I wanted to double-feature this with a Jennifer Chamber Lynch movie, the children of my favorite horror filmmakers, but couldn’t get a copy of Boxing Helena in time so I settled for the Xan Cassavetes instead. Pretty sure that even if I hadn’t known the Cronenberg connection I’d have been able to spot it: a total body-horror flick with a cool and clinical atmosphere. Plus someone says “shivers” within the first five minutes, and lead actor Caleb Landry Jones even reminded me of Cosmopolis star Robert Pattinson.

Speaking of Pattinson, the movie is about a future where the public’s hunger for celebrities has become literal, buying lunchmeat grown from the stars’ cells and getting themselves sickened by viruses that come from the stars’ bloodstreams. I think the movie is acknowledging that this is farfetched by having the virus thing be a premium specialty business (no huge lines out the door) run by a small staff of technicians also acting as salesmen.

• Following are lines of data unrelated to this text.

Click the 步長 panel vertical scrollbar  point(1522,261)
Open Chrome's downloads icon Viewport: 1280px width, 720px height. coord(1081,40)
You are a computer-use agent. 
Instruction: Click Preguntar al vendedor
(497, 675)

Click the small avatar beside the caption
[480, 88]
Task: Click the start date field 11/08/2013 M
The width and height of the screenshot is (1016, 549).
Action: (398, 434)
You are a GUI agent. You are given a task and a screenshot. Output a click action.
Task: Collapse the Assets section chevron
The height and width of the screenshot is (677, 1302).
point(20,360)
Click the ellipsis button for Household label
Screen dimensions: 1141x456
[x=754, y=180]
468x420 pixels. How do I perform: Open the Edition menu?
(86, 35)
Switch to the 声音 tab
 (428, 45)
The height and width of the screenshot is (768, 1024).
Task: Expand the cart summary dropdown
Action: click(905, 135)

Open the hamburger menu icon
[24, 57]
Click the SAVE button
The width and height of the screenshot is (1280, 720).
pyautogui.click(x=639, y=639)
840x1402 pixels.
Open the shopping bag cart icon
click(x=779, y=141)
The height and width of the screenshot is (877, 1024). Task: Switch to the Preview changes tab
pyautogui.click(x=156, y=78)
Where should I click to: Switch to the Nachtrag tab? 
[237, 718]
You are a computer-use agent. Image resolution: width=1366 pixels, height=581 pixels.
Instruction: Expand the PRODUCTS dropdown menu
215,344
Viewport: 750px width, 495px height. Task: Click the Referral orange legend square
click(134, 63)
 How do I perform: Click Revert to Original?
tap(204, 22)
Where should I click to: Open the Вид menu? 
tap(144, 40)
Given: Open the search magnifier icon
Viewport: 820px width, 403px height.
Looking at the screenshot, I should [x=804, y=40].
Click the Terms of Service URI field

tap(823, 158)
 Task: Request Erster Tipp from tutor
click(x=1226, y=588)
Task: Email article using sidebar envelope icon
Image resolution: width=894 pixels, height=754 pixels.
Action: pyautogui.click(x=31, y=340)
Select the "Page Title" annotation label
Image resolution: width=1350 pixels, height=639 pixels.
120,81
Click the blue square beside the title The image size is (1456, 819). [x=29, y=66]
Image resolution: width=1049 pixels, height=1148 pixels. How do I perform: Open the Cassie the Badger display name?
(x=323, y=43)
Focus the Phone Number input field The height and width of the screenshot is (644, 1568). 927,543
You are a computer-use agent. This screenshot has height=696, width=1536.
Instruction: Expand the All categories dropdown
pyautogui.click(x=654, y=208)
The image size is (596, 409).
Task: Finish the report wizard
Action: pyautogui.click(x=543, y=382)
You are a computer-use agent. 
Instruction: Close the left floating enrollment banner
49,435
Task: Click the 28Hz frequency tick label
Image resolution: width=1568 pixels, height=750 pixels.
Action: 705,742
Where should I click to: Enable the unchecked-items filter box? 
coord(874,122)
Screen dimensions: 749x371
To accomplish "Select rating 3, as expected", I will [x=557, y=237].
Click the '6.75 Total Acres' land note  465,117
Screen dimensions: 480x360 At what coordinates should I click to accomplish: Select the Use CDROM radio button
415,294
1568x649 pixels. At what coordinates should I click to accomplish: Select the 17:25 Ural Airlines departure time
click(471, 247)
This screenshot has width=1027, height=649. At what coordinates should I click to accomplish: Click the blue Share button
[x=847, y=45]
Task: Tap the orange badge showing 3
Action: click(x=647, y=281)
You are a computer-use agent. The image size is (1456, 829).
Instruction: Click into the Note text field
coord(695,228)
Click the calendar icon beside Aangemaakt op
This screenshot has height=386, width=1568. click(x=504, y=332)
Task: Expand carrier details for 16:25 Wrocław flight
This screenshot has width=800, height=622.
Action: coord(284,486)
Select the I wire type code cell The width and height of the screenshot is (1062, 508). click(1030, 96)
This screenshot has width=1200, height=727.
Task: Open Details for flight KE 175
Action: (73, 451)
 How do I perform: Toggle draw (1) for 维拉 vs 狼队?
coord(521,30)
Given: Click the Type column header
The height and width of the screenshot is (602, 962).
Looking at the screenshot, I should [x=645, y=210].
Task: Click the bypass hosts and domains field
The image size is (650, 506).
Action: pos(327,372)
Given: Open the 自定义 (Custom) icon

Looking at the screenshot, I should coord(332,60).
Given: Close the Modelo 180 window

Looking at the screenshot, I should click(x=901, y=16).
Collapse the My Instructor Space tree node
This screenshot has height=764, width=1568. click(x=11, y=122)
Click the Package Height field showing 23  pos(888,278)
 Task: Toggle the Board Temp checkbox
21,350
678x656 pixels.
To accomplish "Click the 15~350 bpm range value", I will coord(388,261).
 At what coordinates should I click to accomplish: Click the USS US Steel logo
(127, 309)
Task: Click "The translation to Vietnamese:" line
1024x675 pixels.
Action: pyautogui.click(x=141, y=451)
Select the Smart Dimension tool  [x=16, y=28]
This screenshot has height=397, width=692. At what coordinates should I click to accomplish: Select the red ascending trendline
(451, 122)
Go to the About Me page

Caleb is magnetic as Syd, whose celeb-virus business contracts exclusively with star Hannah Geist, and who is always trying to turn a buck in black-market virus sales while trying to get close to Geist himself. The black-market aspect already brings mystery to the movie before the new twist where Syd has injected himself with Geist’s newest illness, which kills her – or so the story goes, but really she’s being kept alive while people in the Geist business fake her death while trying to figure out the poison plot and deal with the leak perpetrated by Syd. Really it’s more complicated than this, and either I missed some information or the big picture is never fully revealed, while Syd ends up where he wanted to be, selling Geist by day and having (parts of) her to himself by night.

Plus: viral copy-protection hacking, viruses represented with blurred, manipulated photographs, man-machine-fusing nightmares (and realities), and doctor Malcolm McDowell.